キツネ獣人の上げる絶叫を聞きながら、虫の息に近いオーガの足に、刃を突き立てる。
「ガッ……」
「なぁ、理解したか?」
グリ、と何度か剣先を捻ってオーガの傷口をズタズタにしたノイルは、顔面を踏みつける。
べキリ、と音を立てて下顎の牙も折れた。
「クズが、クズが、クズが、クズが……! 自分の立場を、理解したか……?」
反応の失せたオーガの体に、そうして何度も刃を突き立てていると、唐突にその腕が掴まれる。
顔を上げて相手を見るとーーーそこに、バスが立っていた。
ひどく静かな目をしており、チラリと足元のオーガとソプラを見比べてから、まっすぐにノイルの方を見る。
「落ち着け、ボウズ。……もう死んでるからよ」
言われて、ノイルはオーガを見下ろした。
胸元や腹はもはや原型を留めておらず、服だった布切れを濡らすただの肉片と黒い血溜まりになっている。

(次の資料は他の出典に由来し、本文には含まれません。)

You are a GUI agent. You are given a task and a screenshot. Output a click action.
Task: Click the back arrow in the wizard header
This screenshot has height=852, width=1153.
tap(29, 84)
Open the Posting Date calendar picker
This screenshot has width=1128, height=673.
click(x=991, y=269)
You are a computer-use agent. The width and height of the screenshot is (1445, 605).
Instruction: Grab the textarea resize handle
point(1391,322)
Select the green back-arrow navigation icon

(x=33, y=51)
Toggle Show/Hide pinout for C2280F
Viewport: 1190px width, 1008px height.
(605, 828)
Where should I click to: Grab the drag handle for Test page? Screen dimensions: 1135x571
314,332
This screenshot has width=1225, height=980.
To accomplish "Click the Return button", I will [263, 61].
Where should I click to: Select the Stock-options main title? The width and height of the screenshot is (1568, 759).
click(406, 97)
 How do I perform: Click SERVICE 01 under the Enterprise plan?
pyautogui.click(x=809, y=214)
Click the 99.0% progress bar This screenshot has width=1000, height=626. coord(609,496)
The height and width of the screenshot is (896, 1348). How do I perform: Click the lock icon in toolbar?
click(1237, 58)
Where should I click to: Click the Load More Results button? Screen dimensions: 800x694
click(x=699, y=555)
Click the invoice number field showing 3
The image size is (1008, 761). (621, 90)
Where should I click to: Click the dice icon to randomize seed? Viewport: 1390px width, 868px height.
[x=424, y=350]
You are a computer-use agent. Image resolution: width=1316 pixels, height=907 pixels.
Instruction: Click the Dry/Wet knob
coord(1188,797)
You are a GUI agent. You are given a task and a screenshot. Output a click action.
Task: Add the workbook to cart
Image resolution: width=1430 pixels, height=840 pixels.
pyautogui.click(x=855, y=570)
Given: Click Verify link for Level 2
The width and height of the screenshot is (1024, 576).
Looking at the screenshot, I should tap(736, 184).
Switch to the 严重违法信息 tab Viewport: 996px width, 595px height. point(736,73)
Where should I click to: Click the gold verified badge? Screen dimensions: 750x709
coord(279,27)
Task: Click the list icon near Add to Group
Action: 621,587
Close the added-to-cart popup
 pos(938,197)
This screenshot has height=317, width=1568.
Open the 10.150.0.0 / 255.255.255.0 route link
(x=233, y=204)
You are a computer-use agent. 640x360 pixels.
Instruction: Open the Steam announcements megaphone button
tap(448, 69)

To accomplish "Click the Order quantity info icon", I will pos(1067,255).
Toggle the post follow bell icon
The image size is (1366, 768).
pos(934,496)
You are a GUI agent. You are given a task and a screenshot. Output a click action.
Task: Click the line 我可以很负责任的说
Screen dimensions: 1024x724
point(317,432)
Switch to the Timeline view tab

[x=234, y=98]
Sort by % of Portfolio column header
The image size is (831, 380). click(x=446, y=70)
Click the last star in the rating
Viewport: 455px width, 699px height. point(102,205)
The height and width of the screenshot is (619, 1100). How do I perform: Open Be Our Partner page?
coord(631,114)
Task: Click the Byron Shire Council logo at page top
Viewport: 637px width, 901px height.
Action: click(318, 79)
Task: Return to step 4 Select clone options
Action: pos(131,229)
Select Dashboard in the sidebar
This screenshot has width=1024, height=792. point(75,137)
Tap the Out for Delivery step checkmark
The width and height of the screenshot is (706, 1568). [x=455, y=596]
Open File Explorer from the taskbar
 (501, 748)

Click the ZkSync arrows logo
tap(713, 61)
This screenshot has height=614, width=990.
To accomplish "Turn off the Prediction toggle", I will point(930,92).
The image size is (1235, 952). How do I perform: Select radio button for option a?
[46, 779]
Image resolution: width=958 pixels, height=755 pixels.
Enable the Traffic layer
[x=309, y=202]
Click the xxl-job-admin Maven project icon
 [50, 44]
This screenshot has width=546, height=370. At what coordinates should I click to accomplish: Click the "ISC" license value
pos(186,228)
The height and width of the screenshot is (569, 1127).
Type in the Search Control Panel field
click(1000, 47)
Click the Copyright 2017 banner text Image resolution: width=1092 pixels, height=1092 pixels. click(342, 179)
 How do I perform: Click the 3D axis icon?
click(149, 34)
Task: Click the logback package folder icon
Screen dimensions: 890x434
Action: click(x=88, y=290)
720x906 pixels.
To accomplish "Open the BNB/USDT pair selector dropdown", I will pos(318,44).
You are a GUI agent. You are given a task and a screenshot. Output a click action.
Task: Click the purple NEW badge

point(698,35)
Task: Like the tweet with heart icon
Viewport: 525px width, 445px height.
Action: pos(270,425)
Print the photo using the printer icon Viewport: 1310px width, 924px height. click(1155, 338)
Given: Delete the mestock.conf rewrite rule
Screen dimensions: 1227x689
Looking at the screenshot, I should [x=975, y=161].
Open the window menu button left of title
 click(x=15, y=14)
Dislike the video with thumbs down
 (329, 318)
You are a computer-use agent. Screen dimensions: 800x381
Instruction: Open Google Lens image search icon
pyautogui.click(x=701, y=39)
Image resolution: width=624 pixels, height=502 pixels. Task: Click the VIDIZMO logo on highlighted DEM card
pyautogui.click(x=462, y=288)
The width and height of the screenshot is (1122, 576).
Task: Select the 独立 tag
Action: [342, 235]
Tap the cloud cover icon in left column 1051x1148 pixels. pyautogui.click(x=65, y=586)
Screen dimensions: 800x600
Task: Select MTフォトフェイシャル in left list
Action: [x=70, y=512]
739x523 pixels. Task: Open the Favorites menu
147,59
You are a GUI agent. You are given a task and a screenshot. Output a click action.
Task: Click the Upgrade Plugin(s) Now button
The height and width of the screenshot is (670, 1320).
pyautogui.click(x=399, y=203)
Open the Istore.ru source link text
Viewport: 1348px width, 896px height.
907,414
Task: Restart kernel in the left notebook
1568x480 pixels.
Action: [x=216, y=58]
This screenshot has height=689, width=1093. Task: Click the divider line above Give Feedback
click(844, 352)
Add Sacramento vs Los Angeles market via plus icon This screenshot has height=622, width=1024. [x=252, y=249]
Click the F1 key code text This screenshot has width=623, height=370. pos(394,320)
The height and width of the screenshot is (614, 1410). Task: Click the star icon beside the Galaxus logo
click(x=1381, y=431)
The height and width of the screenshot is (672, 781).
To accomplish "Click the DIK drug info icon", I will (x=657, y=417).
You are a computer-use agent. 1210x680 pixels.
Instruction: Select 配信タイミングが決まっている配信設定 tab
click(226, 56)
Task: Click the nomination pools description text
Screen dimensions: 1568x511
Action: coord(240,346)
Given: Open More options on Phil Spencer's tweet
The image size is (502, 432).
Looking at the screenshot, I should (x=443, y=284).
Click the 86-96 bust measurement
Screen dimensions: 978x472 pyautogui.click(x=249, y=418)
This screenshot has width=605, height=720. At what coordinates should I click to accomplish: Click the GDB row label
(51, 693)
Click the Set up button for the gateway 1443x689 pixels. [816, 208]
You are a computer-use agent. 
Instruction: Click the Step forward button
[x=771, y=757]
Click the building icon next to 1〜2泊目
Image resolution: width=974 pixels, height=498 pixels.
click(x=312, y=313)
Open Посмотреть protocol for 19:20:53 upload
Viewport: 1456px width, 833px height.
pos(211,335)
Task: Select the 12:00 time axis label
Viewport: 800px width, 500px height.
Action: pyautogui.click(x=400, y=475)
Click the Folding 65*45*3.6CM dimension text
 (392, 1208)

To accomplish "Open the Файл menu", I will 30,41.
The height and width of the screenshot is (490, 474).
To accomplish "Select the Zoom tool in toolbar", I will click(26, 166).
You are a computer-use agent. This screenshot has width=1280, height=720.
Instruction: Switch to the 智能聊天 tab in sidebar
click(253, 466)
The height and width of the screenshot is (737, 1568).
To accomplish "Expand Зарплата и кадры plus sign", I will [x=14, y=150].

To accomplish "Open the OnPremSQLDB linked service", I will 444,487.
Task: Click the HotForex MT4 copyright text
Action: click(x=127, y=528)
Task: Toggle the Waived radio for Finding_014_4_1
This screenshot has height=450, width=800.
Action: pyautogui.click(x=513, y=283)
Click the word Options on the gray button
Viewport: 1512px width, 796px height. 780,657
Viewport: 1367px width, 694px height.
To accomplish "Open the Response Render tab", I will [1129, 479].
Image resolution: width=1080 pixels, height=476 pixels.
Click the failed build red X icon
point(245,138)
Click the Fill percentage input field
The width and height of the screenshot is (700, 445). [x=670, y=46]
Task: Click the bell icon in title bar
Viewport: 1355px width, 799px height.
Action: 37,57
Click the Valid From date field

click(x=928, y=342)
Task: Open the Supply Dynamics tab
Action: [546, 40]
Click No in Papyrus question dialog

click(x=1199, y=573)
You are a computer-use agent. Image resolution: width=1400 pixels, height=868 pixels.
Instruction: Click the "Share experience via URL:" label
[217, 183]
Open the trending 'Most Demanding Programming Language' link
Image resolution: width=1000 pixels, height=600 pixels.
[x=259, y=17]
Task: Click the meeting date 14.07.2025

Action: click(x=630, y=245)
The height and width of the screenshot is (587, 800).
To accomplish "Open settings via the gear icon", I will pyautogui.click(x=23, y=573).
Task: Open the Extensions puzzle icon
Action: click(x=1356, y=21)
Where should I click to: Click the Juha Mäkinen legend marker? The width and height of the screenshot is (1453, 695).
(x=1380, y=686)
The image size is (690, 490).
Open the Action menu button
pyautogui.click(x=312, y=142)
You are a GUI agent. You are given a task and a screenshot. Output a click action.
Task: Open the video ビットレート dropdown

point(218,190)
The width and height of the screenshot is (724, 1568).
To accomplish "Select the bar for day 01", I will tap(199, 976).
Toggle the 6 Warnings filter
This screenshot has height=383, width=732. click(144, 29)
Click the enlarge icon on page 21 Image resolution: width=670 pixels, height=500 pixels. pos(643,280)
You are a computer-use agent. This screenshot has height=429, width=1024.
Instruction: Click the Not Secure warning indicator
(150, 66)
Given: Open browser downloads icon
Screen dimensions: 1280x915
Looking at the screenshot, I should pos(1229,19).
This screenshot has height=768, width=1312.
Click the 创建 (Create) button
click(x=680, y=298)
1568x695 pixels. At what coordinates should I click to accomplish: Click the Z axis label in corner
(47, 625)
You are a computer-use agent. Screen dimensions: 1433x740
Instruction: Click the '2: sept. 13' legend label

しかし特に何かを感じた素振りも見せずに、隻腕隻眼のドワーフは覇気を込めた太い笑みを浮かべた。
「闇の勇者にゃ相応しい行いだが、嬢ちゃんを大事に想うなら敵の死体を嬲るより先に医者だ。違うか?」
言われて、ノイルは頭が冷える。
ノロノロと周りを見回すと、青ざめたアルトと複雑そうな表情の2人の獣人がこちらを見ていた。
「ソプラ……」
ノイルは彼らから目線を外し、名前を呼びながら幼なじみの少女に顔を向けた。
血を払った魔剣を鞘に収め、彼女に近づいて両手で抱き上げる。
ひどい有様だが、胸元は規則正しい呼吸に戻っていた。
「アルト……」
「な、何?」
ビク、と震える彼女に、怖がらせてしまったことを内心で謝りながら、ソプラを軽く持ち上げる。
「確か、回復魔法、使えたよな?」
「しょ、初級だけど……」
言われたアルトは駆け寄ってきて、呪文を唱える。
すると、ソプラの顔の腫れが少し引いて、苦しそうだった表情が少しだけ和らいだ。
「これでいい?」
「ありがとう」
泣きそうな気分になりながら笑みを浮かべてみせると、アルトはホッとした様子でうなずいた。
「いつものノイルね。驚いたわ。あんなに取り乱したの見たのは初めてだったから」
そんな彼女の言葉に、ノイルは首を傾げる。
「俺が怖くないの……?」
「え? うん。ソプラのことだったから怒ったんでしょ?」
オーガたちを見やって複雑そうな表情をした後に、アルトは肩をすくめる。
「バスさんの言う通りやり過ぎな感じはあるけど、ノイルにも人間っぽいところがあってちょっと安心したし……それに、私じゃ助けられなかったから……」
ソプラの腫れた頬を優しく一度だけ撫でた彼女は、困ったように笑いながら軽く頭を下げた。
「ありがとう、ノイル」
「うん……行こう」
仲間たちにそう言って、ノイルはソプラを抱いたまま歩き出した。